Commentary |

on Virginia Woolf’s Mrs. Dalloway: Bookmarked by Robin Black & Middlemarch and the Imperfect Life: Bookmarked by Pamela Erens

In 1919, Virginia Woolf wrote an essay for the Times Literary Supplement defending George Eliot, whose reputation at the time was waning. More than just a chronicler of 19th Century English class distinctions, Woolf argued, Eliot was a profound empath who understood the “melancholy virtue of tolerance; her sympathies are with the everyday lot, and play most happily in dwelling upon the homespun of ordinary joys and sorrows.”

Which is to say that Eliot was a social novelist with a heart. It’s interesting that Woolf, a confirmed novelist of the individual and interiority, would be the author to make such an assertion. But perhaps we oversimplify Woolf now as much as Eliot was oversimplifed a century ago. And all novels are social novels, even Woolf’s: Society thrusts a set of expectations upon us, and fiction is typically about how we challenge, flout, and reject those expectations. Without friction against what we ought to do, the novel could hardly exist.

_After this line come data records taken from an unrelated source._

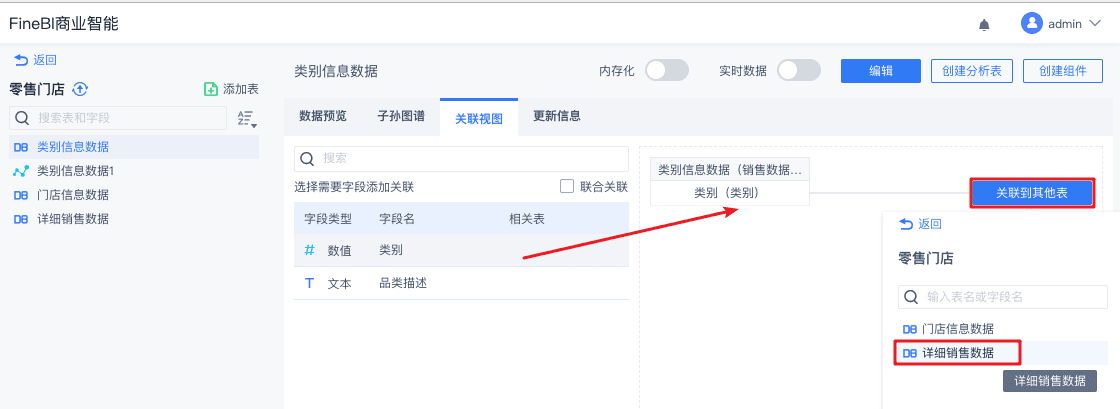Click the DB icon of 门店信息数据 in left list
Image resolution: width=1120 pixels, height=409 pixels.
[20, 195]
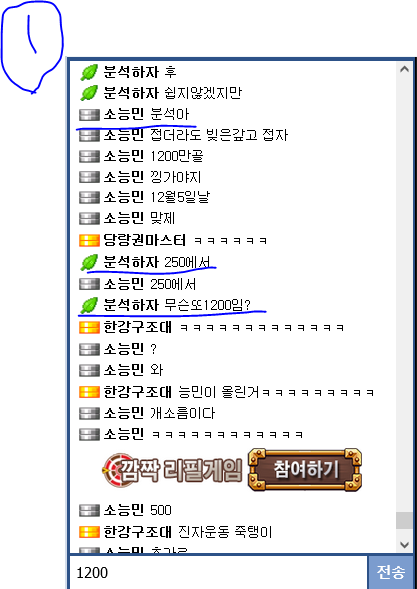Click the scrollbar down arrow
Screen dimensions: 417x589
[404, 544]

Woolf’s and Eliot’s shared engagements with the social novel — if divergent approaches to it— emerges in a pair of titles in Ig Publishing’s “Bookmarked” series, short books exploring a particular classic much in the way Bloomsbury’s “33 ⅓” series does with classic albums. It’s no stretch, of course, to think of George Eliot’s Middlemarch (1872) as a social novel, as Pamela Erens does in Middlemarch and the Imperfect Life. Few novels have the English class system so richly and intimately woven into its sentences. The surprise and pleasure of Erens’ assessment may be located in how thoughtfully she integrates Middlemarch into her own life and our present society, the way it reveals how a melancholy virtue of tolerance can endure for a couple of centuries and change. Similarly, Robin Black’s assessment of Woolf’s Mrs. Dalloway (1925) repositions the book from a pioneering stream-of-consciousness novel into one that bears down on how we comprehend and avoid what society imposes, especially when it comes to motherhood.

Woolf didn’t use the term “stream-of-consciousness” when she was writing Dalloway. Rather, she called her method of getting into the minds of her characters a “tunneling process.” A interesting term: It implies that she wasn’t just moving through a character but through a whole environment. And no question, her two leads are a function not just of who but where they are. Clarissa is a society matron planning a party in her London home that evening; Septimus Smith is a shellshocked World War I vet who’ll ultimately kill himself. The interiority of both is so deep that it can seem disengaged with broader society, except perhaps for considerations of Clarissa’s class. But Black, author of the novel Life Drawing and story collection If I Loved You, I Would Tell You This, finds that the novel’s title character is more integrated with the world we might expect. A moment early in the novel where Clarissa fusses over whether her hat is “not the right hat for the early morning” is, for Black, is a prompt for how we fit in — sartorially, socially, mortally. Clarissa’s hat anxiety exposes “the question of how an individual, given a life that is going to end, aware of that mortality, lives in society.”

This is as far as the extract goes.